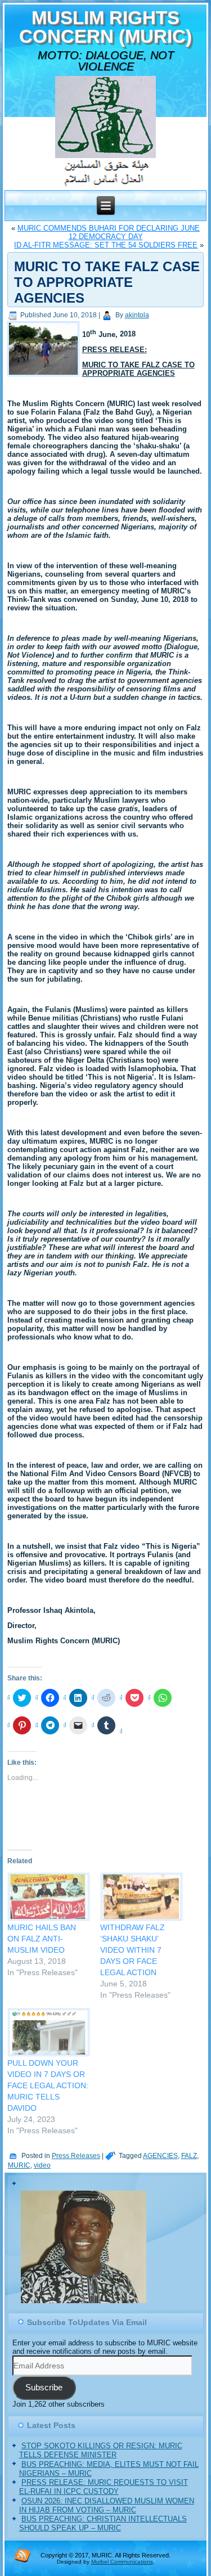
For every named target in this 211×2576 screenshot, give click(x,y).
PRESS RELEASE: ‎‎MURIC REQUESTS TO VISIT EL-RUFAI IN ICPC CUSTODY (103, 2487)
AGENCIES (160, 2156)
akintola (137, 315)
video (42, 2165)
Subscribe (43, 2387)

********

Each entry above is to be written out again unchanged, apart from the pictures, which are left out.

Answer:
For every named target in this 211×2576 screenshot, give click(x,y).
PRESS RELEASE: ‎‎MURIC REQUESTS TO VISIT EL-RUFAI IN ICPC CUSTODY (103, 2487)
AGENCIES (160, 2156)
akintola (137, 315)
video (42, 2165)
Subscribe (43, 2387)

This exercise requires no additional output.